» What the exercise asks
Go through the material and pull out every line with the string "computer" in it.

» Records for this exercise
▽

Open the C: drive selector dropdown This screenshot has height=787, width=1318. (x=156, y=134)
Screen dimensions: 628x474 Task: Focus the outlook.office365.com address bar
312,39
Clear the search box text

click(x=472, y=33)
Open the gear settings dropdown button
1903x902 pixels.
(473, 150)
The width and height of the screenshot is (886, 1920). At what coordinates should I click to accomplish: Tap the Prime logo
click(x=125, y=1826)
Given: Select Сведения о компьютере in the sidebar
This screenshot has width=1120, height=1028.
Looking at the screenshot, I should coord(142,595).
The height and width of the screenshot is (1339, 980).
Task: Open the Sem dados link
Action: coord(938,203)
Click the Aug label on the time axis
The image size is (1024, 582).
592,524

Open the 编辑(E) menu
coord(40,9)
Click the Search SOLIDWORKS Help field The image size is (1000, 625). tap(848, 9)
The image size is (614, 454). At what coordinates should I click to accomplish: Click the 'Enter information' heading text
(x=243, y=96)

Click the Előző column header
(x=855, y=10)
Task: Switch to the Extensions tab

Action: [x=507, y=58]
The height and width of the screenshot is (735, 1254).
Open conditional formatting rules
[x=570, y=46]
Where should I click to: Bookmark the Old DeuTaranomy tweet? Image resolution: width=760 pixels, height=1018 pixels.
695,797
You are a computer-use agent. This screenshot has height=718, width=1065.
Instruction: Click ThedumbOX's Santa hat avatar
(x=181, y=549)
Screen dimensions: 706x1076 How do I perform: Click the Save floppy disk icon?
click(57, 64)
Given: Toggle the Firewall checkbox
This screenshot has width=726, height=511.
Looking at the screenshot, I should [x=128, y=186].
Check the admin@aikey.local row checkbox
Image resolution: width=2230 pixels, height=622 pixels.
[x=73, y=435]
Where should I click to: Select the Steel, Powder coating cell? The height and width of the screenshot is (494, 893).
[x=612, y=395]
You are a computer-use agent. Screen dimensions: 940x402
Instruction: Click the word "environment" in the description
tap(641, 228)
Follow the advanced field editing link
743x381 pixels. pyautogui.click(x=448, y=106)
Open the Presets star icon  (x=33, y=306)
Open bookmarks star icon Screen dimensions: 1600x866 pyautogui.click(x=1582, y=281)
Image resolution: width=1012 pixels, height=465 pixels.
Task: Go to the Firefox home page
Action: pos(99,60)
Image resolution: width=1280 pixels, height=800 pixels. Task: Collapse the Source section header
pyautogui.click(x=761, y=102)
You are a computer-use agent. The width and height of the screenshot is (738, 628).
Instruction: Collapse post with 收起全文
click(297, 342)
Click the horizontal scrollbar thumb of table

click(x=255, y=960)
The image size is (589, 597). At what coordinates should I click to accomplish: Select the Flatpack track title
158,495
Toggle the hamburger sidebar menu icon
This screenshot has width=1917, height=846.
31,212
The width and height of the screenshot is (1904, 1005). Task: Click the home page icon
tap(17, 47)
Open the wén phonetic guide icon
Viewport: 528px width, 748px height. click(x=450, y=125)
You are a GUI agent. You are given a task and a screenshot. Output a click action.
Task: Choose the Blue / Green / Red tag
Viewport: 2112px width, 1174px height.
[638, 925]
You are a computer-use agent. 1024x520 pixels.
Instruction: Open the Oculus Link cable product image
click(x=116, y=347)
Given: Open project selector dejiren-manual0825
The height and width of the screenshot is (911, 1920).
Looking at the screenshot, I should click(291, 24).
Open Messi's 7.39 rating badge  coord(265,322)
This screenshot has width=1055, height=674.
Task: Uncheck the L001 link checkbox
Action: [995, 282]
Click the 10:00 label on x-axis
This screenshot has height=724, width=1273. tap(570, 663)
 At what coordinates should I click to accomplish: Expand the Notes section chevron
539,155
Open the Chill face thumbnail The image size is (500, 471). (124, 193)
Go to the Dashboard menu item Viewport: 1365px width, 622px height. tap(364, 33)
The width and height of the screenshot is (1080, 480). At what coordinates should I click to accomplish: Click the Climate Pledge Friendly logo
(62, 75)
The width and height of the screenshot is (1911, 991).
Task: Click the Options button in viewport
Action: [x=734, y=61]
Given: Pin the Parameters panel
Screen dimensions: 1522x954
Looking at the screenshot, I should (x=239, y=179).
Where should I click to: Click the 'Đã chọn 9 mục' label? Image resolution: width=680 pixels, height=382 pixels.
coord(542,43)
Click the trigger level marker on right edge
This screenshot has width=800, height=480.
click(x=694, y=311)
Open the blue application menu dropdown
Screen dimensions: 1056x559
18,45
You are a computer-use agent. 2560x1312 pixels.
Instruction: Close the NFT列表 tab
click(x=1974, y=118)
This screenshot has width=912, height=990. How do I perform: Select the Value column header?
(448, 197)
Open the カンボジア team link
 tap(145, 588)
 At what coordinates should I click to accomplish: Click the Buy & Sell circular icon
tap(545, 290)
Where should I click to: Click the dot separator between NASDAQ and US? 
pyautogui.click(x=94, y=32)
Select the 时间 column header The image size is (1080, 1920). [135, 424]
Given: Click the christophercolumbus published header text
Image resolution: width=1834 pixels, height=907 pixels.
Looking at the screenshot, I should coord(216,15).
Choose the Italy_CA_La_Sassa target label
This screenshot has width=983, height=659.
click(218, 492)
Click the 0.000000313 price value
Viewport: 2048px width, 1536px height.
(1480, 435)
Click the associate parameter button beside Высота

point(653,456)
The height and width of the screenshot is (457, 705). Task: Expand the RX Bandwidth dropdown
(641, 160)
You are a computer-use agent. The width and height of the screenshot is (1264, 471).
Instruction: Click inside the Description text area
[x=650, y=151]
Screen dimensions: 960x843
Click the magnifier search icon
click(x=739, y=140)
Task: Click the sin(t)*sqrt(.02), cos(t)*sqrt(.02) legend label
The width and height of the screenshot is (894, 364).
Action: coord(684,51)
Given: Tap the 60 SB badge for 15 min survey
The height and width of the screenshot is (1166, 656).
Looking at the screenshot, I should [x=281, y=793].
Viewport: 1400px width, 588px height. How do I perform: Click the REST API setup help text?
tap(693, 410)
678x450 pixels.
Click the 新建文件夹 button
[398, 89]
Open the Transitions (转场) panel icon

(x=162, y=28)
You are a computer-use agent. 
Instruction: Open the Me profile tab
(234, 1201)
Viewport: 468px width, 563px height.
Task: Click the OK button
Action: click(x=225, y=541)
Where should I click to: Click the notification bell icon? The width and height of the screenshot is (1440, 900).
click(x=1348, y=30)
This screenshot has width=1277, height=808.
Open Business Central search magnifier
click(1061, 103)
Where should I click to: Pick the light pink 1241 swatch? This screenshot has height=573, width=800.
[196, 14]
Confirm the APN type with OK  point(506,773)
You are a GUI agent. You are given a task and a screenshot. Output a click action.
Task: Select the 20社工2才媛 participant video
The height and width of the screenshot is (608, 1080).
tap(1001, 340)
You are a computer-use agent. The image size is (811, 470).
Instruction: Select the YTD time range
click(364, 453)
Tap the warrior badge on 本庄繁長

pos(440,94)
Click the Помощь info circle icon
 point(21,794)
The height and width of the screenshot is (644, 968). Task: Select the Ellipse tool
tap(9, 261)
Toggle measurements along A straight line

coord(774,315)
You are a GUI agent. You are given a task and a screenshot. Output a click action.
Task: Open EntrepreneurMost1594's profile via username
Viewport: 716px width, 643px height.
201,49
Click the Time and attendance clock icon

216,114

△

» Answer section
You are a computer-use agent. This screenshot has height=718, width=1065.
You are a computer-use agent. Screen dimensions: 940x402
You are a computer-use agent. The width and height of the screenshot is (738, 628).
You are a computer-use agent. 1024x520 pixels.
You are a computer-use agent. 2560x1312 pixels.
You are a computer-use agent. The width and height of the screenshot is (1264, 471).
You are a computer-use agent. 
You are a computer-use agent. The image size is (811, 470).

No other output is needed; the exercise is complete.